Inkmacs is a fusion between Inkscape and Emacs. Well, in the far future at least. But its kind of cool right now also.
Inkscape is a very capable free software vector drawing tool. Emacs is the One True Editor.
With Inkmacs you can use Emacs to do interesting things with Inkscape using DBUS IPC.
Inkmacs lives here:https://github.com/jave/inkmacs
Currently I use Inkmacs for a very large technical poster at a Client. It has lots of text so Inkmacs is a very suitable tool.
The Emacs/Inkscape combo is actually surprisingly robust. I experience few crashes now.

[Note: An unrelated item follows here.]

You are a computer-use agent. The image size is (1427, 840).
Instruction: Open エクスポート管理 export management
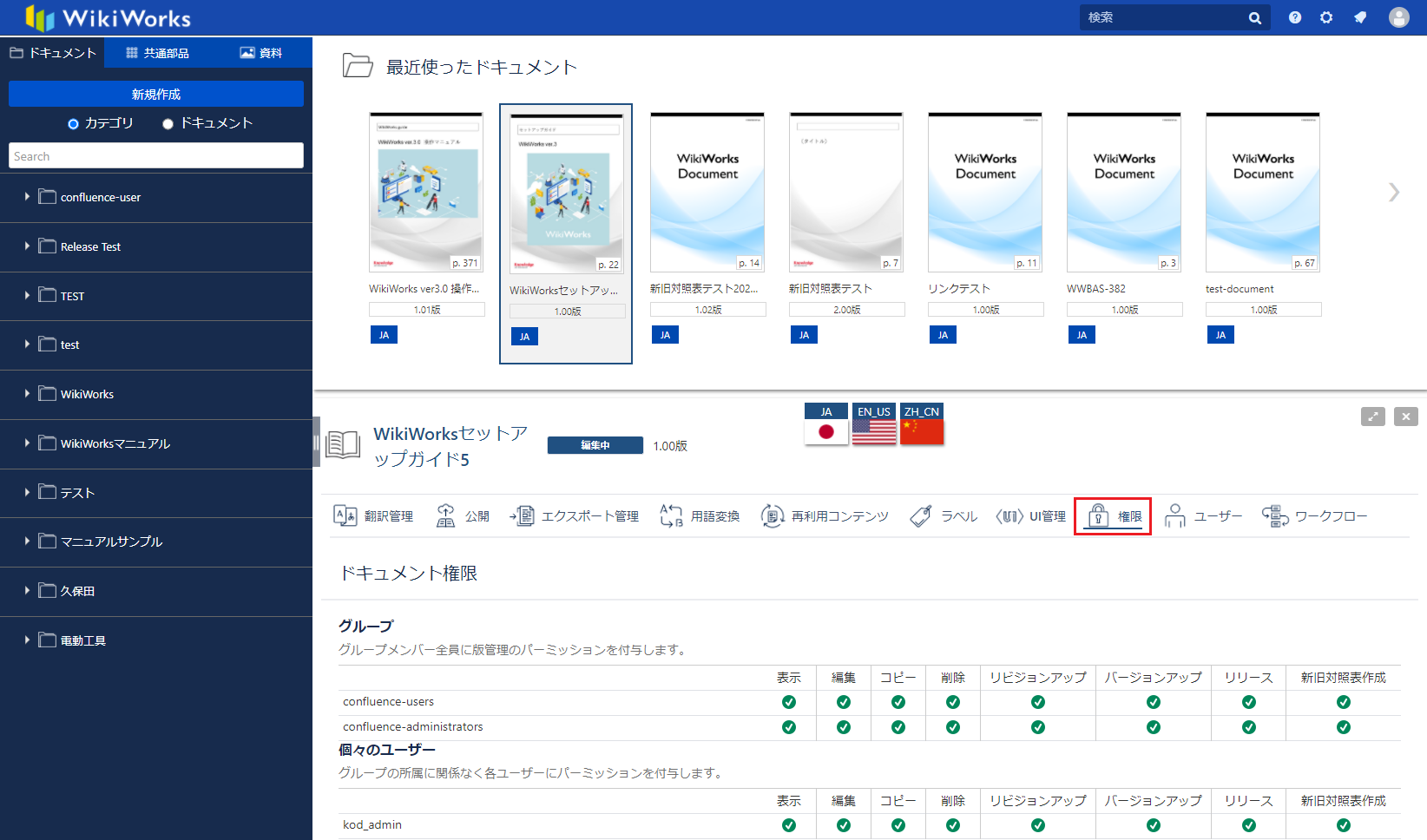[x=522, y=516]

I have some issues but they are in unexpected areas such as Inkscape generated PDF isn’t well handled at the printshop. The free PDF renderers such as Poppler used by Evince are in fact more robust than Adobes so I hadn’t noticed any issues at home.
Synchronize Inkscape text nodes with Org mode text nodes.
Edit an Org mode file as usual.
‘m-x inkmacs-edit’ starts a linked inkscape instance. The svg file name is derived from the root node. inkorg-minor-mode is enabled, which in turn enables the inkorg mode map detailed below.
Each root node can have its own inkscape document.
‘c-m-x’ creates or syncs the text of the current org node with an inkscape node.
‘c-u c-m-x’ creates or syncs the whole tree.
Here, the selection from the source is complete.